When Diane asked Corporal Rickwood for his opinion on the strange affair, he was decidedly non-committal, stating only that, and I quote again from the file, “…the incident was in no way connected with the Royal Air Force or the Armed Forces.” Diane replied that she had reached that conclusion herself, too, but it still didn’t help her to understand what it was that she encountered – not just once, but twice over the course of a couple of years. It was at this point in the discussion that Diane revealed yet another eye-opening aspect of the story. In the P&SS documentation, it reads as follows: “Miss Foulkes further stated that she believed that the objects could be associated with a Mr. Griffin who lived in the area and who is reputed to have made contact with these objects and actually entered one and met one of the occupants. He is also alleged to make his contacts with them at Montford Bridge.” After a few more minutes of going over the story, it was time for the P&SS team to leave. They thanked Diane and her parents for taking the time to speak with them – and for the tea too – and headed off into the night. Several days later, Diane received a letter addressed to her and which came from RAF Shawbury. The letter revealed that Diane’s case had been carefully examined, but remained unexplainable. She never heard from them again. But, someone heard from them. It was Mr. Griffin.

That Griffin isn’t an overly common name – and particularly so among the small and picturesque villages of Shropshire – meant it didn’t take the Provost and Security Services very long at all to find Mr. Griffin. In fact, they were knocking on his door only two days after speaking to Diane Foulkes. Curiously, in the now-declassified papers on Mr. Griffin, his first name is deleted, as his address at the time. But, the story is there for all to see. According to Mr. Griffin, and just like Diane, he had had several encounters at Montford Bridge, which is also the name of the village in which the centuries-old bridge still stands.
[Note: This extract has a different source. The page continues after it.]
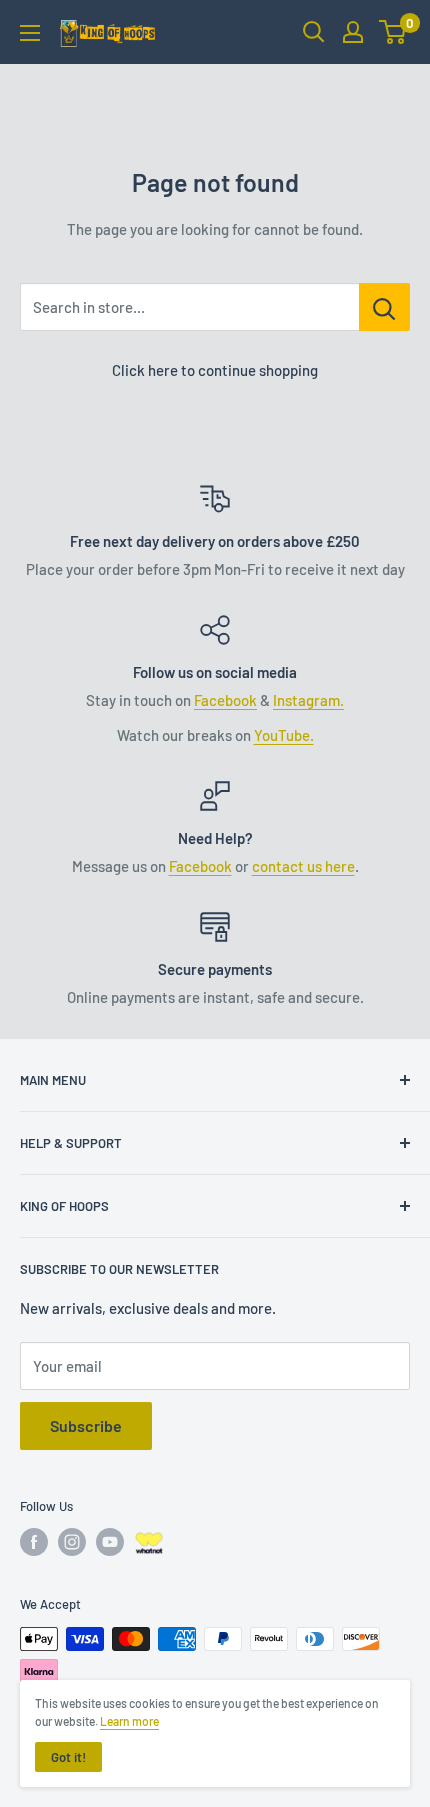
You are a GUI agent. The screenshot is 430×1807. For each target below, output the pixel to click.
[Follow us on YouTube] (110, 1542)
All of Mr. Griffin’s encounters occurred in the early hours of the morning, and always after he was overcome by an uncanny compulsion to drive out to the bridge, park his car as close enough to the bridge as he could – without causing a potential accident – and then wait. And wait. He told the P&SS unit – once again under Corporal Rickwood – that finally he would see a large, blue light in the sky. In moments, his mind would become hazy and he would find himself laid out on a large and long “table,” which was surrounded by what he described as a group of “pixies.” In other words, small, humanoid figures. The Greys? In all likelihood, yes.

When questioned about what happened next, Mr. Griffin said that on every occasion he felt he was helping the creatures with “their experiments,” but what those experiments were, exactly, he could not remember. Just like Betty and Barney Hill, Mr. Griffin’s memory was not as it should have been. The aliens had clearly hit the “delete button” on the most important aspects of Mr. Griffin‘s abductions.Mr. Griffin apologized for the fact that certain portions of the story were missing from his mind, but this did not seem to disappoint Corporal Rickwood’s team. In fact, before leaving they asked if he would be willing to be interviewed by a psychologist from the Ministry of Defense, which is the U.K.’s equivalent of the United States’ Department of Defense (DoD). The files do not reflect if Mr. Griffin was interviewed by MoD specialists. But, just the fact that such a suggestion was made implies that the P&SS may have had earlier successes in this area of medicine, when it came to trying to uncover the missing memories of someone taken on-board an extraterrestrial spaceship. For the U.K.’s Ministry of Defense, this was further evidence that the alien abduction phenomenon was very much a growing one – something which left them decidedly uneasy.